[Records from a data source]
──────

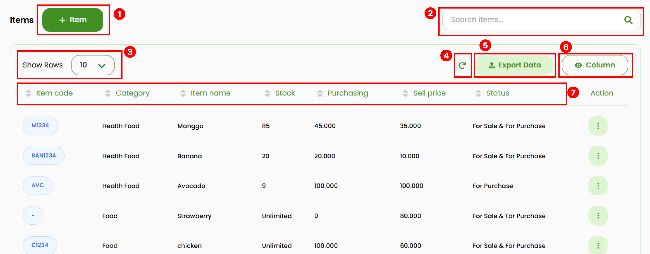
Task: Sort by Sell price column
Action: 429,93
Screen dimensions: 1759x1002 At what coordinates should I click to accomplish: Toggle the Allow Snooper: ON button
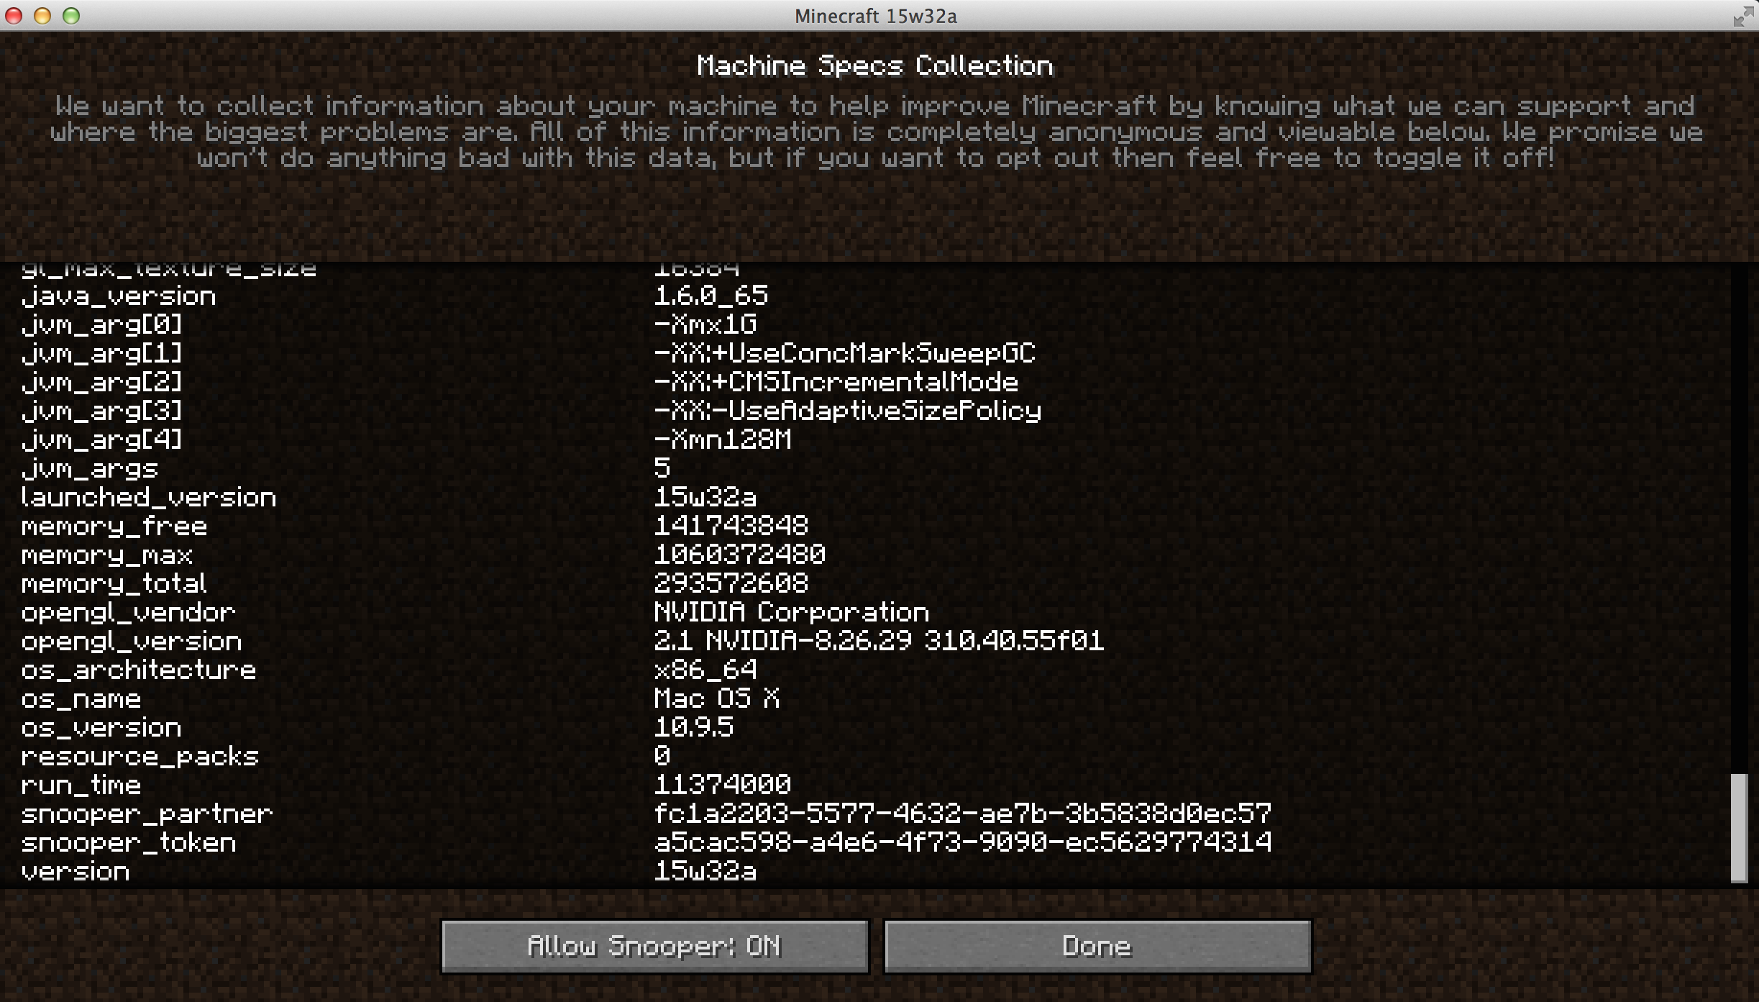[654, 946]
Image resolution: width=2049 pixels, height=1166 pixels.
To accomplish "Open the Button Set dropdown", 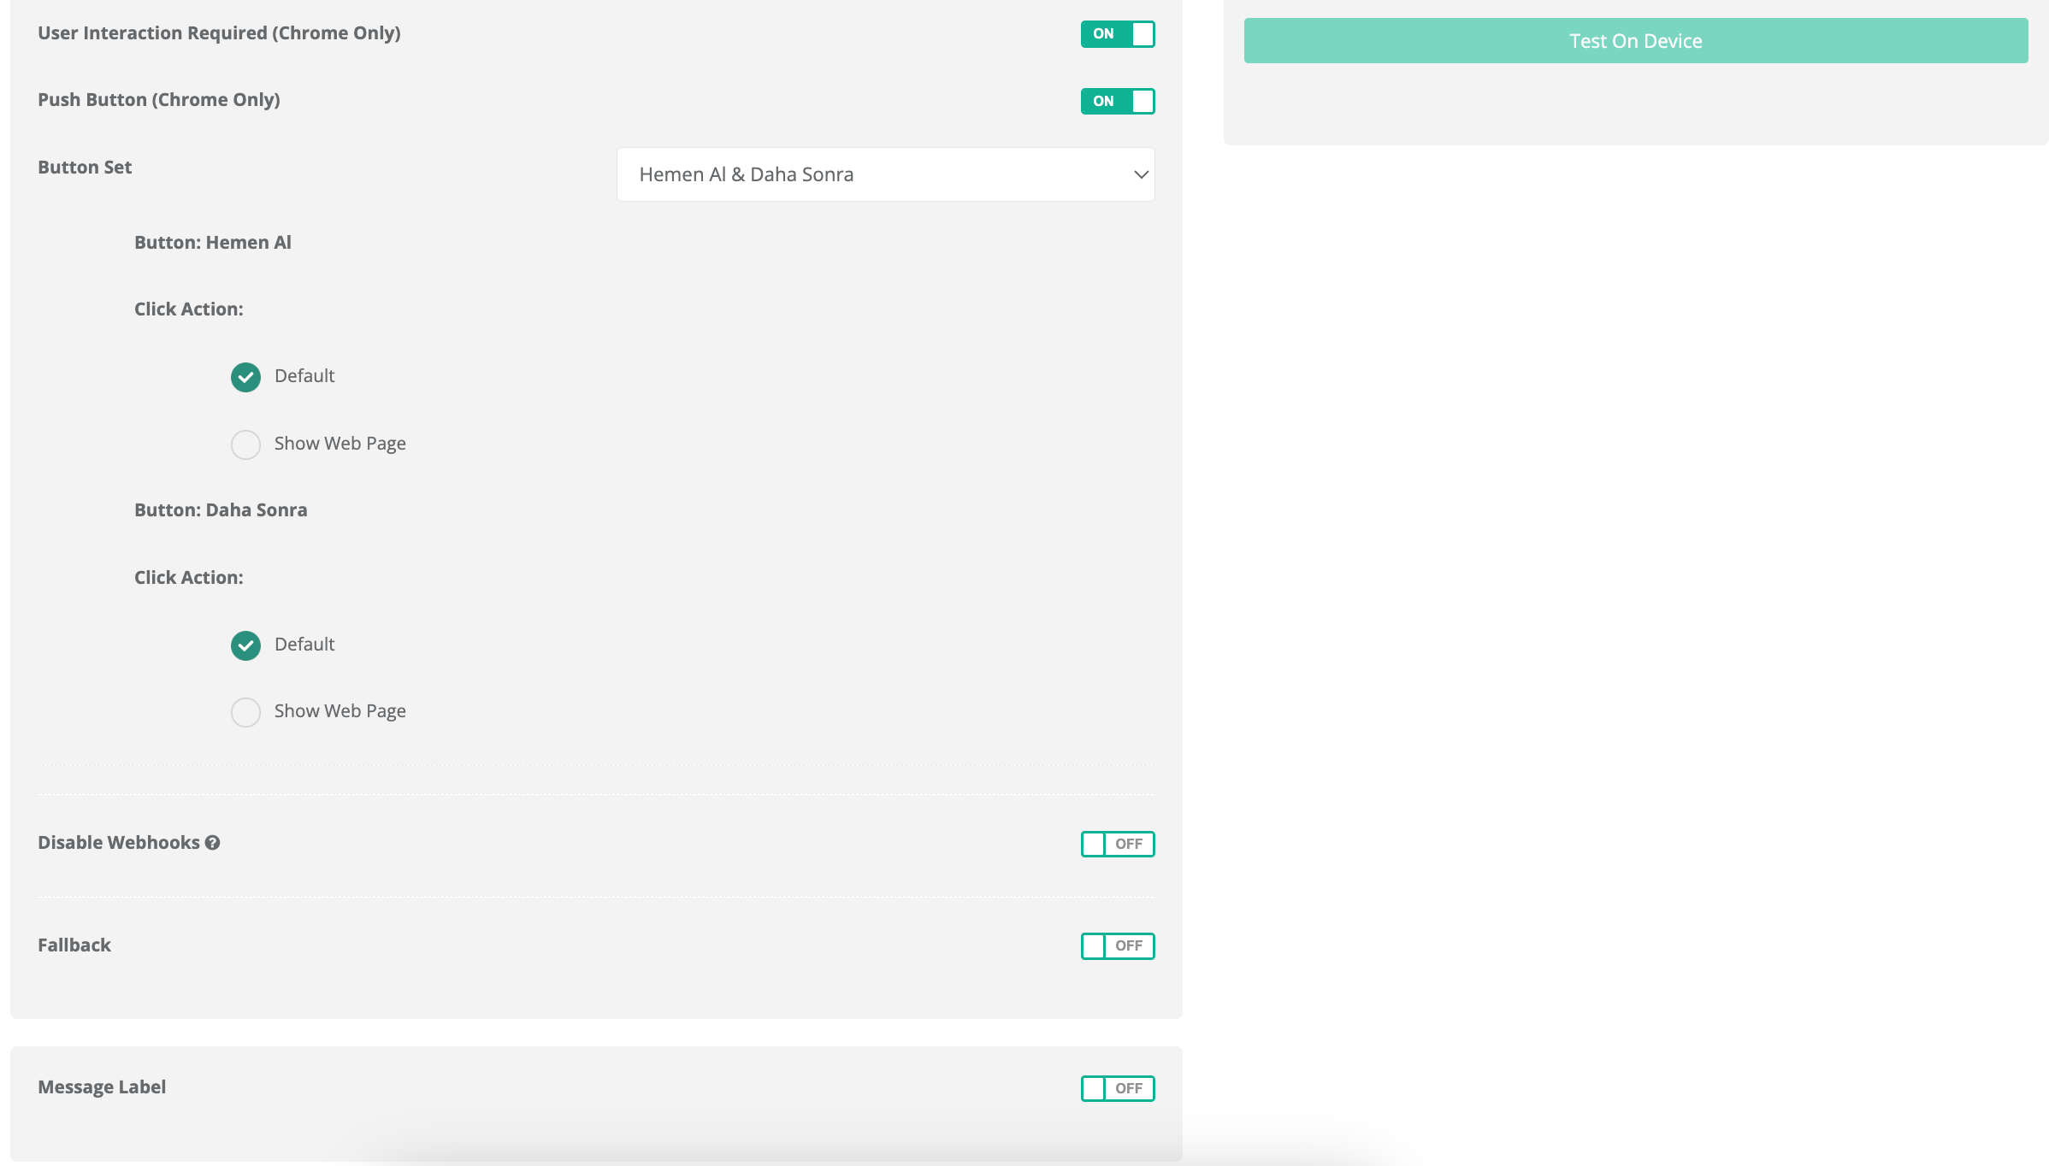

──────

[TASK ITEM]: Copy exactly the lines from the one containing "Screen dimensions: 1759x1002" to the end of the records, both included, and leave the pictures out.

[RESULT FOR THIS EXERCISE]:
Screen dimensions: 1759x1002 At what coordinates should I click to accomplish: Toggle the Allow Snooper: ON button
[654, 946]
Image resolution: width=2049 pixels, height=1166 pixels.
To accomplish "Open the Button Set dropdown", 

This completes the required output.